Semua manusia dalam kodrat asalinya mempunyai empat awal yaitu [1] perasaan simpati yang menjadi permulaan rasa kemanusiaan, [2] perasaan malu dan segan yang menjadi permulaan kebajikan, [3] perasaan rendah hati dan kebersamaan yang menjadi permulaan kesopanan, dan [4] pemahaman benar dan salah (zhi) yang menjadi permulaan dari kebijaksanaan. Empat Awal ini ada dalam diri manusia sebagai embrio yang akan dan harus tumbuh dalam diri manusia yang membuatnya berbeda dengan hewan. Zhi ini yang membuat manusia mampu membedakan tindakan yang berakar pada nilai tindakan itu sendiri -tanpa pamrih. Pembedaan yang ditimbulkan zhi adalah (1) tindakan yang berakar pada kewajiban moral dan (2) tindakan yang berdasarkan keuntungan diri, tindakan penuh pamrih. Di dasar zhi yang membuat manusia memiliki kemampuan-kemampuan seperti itu terdapat kodrat baik, dengan kodrat baik ini, Mencius membuat ajaran Konfusius didudukkan pada dasar kokoh.

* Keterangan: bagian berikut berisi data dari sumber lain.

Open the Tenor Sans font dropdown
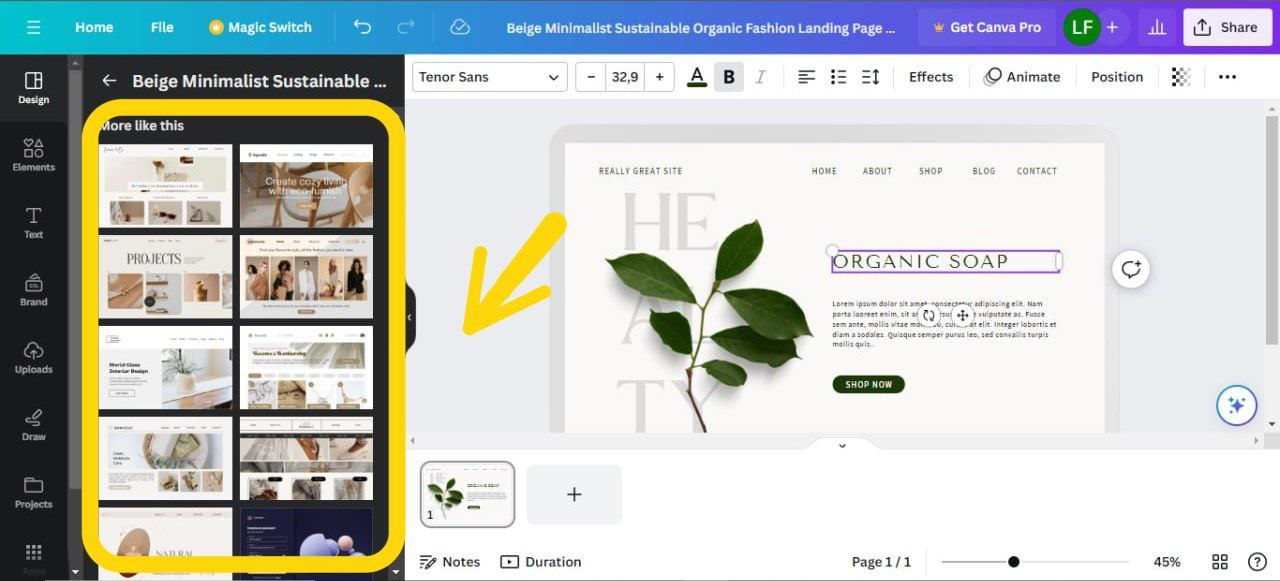1280x581 pixels. (x=489, y=76)
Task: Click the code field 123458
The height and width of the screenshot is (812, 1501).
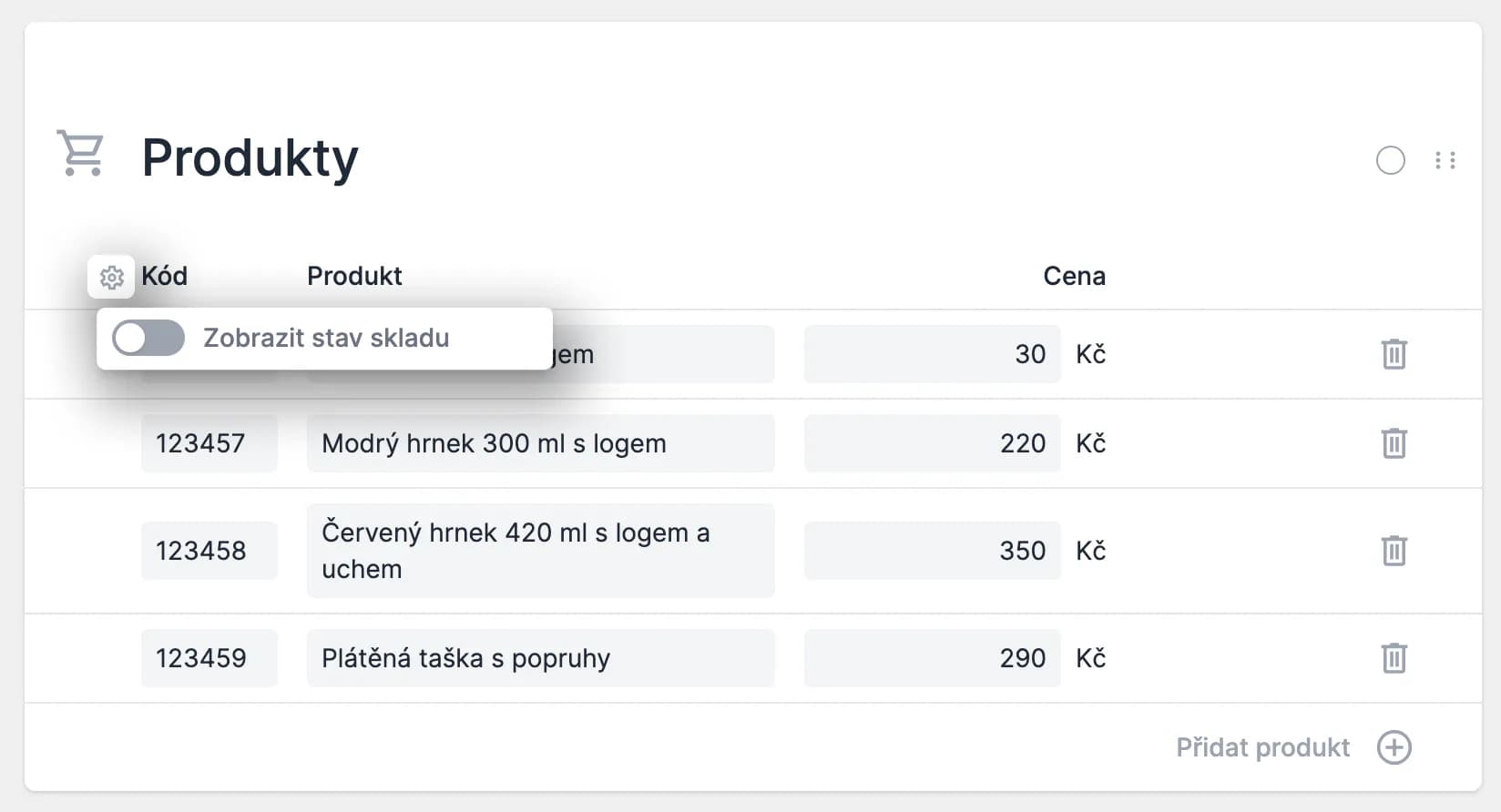Action: click(209, 551)
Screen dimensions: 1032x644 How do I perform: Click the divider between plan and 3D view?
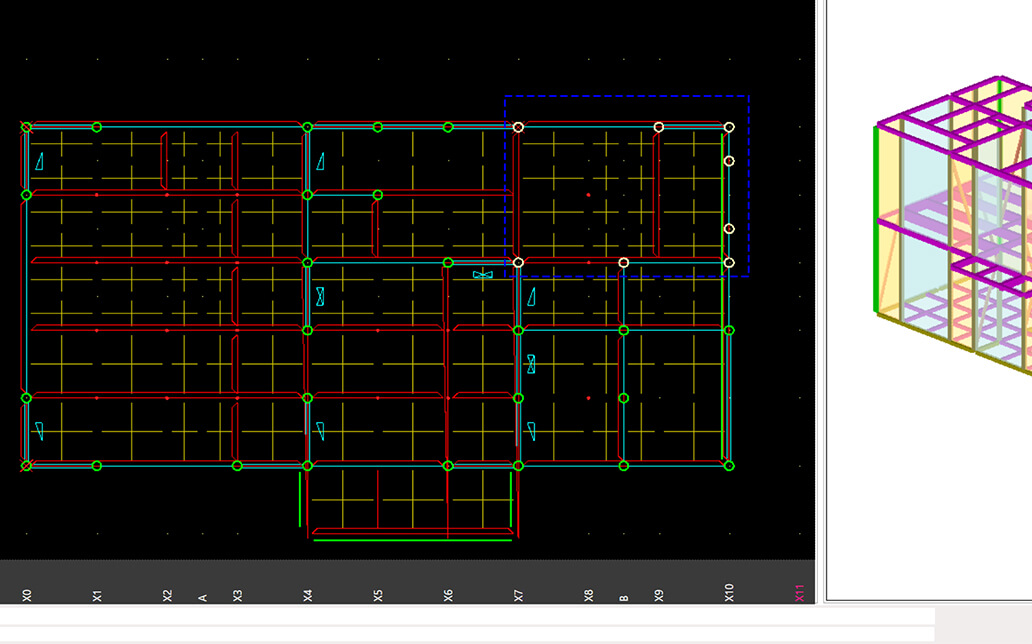(820, 300)
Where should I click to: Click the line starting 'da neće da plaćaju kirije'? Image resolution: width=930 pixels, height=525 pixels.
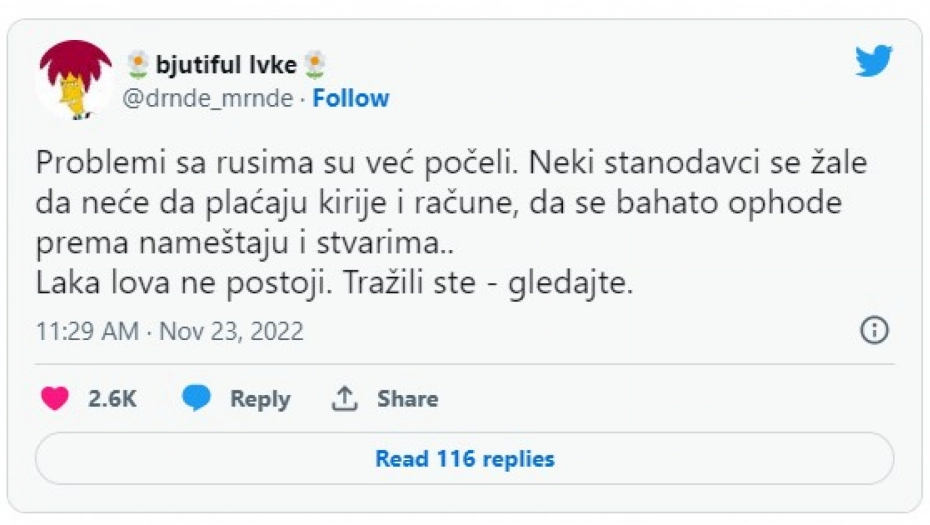pyautogui.click(x=439, y=204)
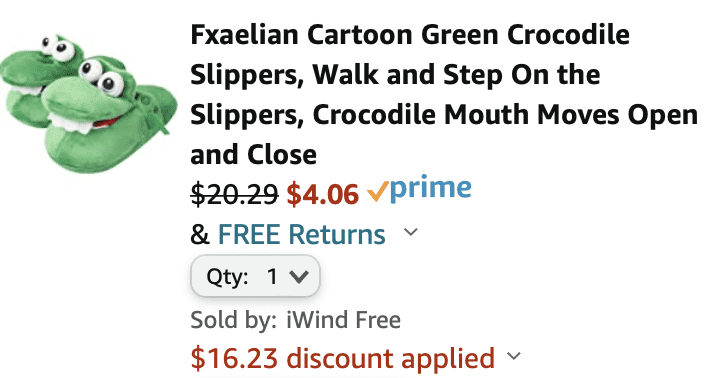Open the FREE Returns link

[301, 234]
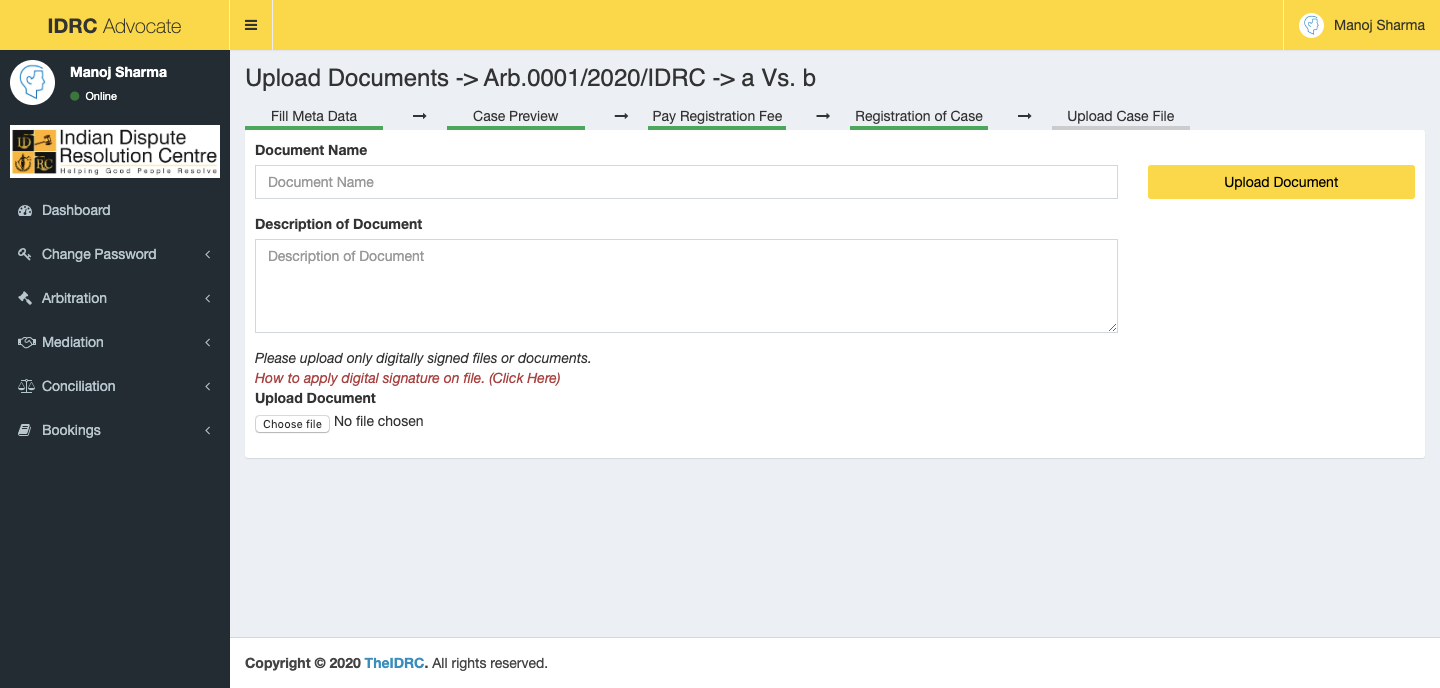Open the digital signature how-to link
The image size is (1440, 688).
click(407, 378)
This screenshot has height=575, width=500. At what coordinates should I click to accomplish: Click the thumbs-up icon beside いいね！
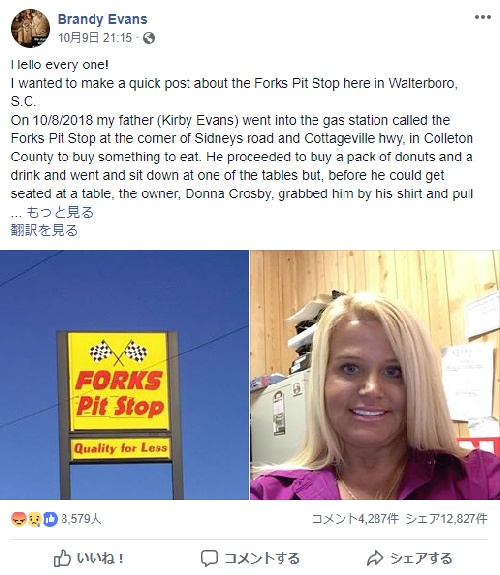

Empat awal, jika berhasil dikembangkan sampai sempurna, akan menjadi empat jenis kebajikan tetap yang sangat ditekankan oleh Sekolah Ru. Mencius mengatakan bahwa apa yang membedakan manusia dari burung dan hewan berkaki empat adalah empat awal, maka harus dikembangkan dengan mengurai sedalam-dalamnya hasrat/dorongan diri sehingga Tian dapat nyata (Tian dimaksudkan sebagai arus besar yang memberi kekuatan moral). Jika empat kebajikan tidak mendapat hambatan dari luar, ia akan berkembang dari dalam. Dengan mengembangkan empat awal, manusia baru dapat menjadi manusia yang sesungguhnya. Dari sini, kita bisa mengatakan yang membuat orang bijaksana adalah arus besar dari Tian itu sendiri.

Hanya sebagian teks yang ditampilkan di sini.